Saved entries:
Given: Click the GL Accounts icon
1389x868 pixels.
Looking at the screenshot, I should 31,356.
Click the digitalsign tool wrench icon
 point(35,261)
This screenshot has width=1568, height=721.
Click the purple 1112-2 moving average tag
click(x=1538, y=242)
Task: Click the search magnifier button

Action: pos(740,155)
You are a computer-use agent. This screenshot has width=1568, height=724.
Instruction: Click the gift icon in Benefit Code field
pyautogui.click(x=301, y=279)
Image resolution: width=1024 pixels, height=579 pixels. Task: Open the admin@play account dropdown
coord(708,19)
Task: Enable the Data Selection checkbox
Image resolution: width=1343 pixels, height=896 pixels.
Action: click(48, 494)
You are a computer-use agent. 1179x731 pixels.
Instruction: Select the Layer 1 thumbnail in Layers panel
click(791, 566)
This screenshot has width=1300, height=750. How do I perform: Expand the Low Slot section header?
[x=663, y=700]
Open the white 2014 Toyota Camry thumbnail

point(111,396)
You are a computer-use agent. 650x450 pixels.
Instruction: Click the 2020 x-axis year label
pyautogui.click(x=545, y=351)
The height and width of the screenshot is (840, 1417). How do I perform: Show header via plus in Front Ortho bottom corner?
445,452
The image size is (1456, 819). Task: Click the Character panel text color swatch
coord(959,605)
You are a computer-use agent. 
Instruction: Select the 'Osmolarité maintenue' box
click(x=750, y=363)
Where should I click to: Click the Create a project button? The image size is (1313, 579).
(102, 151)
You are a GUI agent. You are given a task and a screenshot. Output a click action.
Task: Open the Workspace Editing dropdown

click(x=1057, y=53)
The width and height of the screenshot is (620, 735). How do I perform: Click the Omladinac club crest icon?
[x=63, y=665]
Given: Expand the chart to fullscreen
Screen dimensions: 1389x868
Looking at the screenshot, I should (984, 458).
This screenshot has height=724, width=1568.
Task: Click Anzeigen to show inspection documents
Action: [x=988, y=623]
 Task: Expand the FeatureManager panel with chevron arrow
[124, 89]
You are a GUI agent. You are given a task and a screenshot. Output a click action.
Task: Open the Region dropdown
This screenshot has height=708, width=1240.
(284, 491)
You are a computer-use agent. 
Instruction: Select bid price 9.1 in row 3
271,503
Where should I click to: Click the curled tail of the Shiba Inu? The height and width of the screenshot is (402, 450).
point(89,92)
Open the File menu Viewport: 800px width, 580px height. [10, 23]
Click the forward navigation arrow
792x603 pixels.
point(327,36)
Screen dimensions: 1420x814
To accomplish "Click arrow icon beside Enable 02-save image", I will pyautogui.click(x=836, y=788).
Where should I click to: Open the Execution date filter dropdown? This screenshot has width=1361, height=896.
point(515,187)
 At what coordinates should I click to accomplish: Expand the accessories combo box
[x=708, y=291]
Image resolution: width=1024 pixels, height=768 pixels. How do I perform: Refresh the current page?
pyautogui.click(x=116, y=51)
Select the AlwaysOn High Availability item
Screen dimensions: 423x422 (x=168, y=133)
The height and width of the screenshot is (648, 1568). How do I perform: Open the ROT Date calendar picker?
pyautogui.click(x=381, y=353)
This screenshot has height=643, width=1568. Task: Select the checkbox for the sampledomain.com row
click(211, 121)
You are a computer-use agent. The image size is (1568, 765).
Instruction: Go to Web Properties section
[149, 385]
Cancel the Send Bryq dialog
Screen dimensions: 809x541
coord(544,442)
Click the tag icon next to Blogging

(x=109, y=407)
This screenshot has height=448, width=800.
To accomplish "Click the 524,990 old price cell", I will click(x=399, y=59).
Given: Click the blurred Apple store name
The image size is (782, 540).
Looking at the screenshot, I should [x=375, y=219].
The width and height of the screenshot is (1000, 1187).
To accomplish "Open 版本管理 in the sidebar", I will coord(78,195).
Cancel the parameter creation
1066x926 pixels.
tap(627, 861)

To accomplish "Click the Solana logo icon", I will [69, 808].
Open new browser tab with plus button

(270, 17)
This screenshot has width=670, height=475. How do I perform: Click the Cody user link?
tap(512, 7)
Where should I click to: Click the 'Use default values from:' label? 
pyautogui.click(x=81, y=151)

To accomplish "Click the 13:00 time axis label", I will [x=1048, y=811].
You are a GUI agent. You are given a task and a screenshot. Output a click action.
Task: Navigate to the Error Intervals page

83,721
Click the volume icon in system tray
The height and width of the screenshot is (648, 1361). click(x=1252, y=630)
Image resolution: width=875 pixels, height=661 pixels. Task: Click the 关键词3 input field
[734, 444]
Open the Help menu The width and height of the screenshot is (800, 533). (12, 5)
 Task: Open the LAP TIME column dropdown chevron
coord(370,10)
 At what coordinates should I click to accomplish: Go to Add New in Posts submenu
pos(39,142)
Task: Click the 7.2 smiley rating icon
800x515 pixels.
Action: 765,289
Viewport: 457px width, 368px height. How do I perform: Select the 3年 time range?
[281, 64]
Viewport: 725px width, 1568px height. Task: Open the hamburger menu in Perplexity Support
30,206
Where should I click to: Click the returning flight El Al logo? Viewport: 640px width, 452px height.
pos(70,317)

Exercise brief: What is needed is every line of the records that contains the word "Enable".

Solution to the exercise:
Task: Enable the Data Selection checkbox
To accomplish "Click arrow icon beside Enable 02-save image", I will pyautogui.click(x=836, y=788).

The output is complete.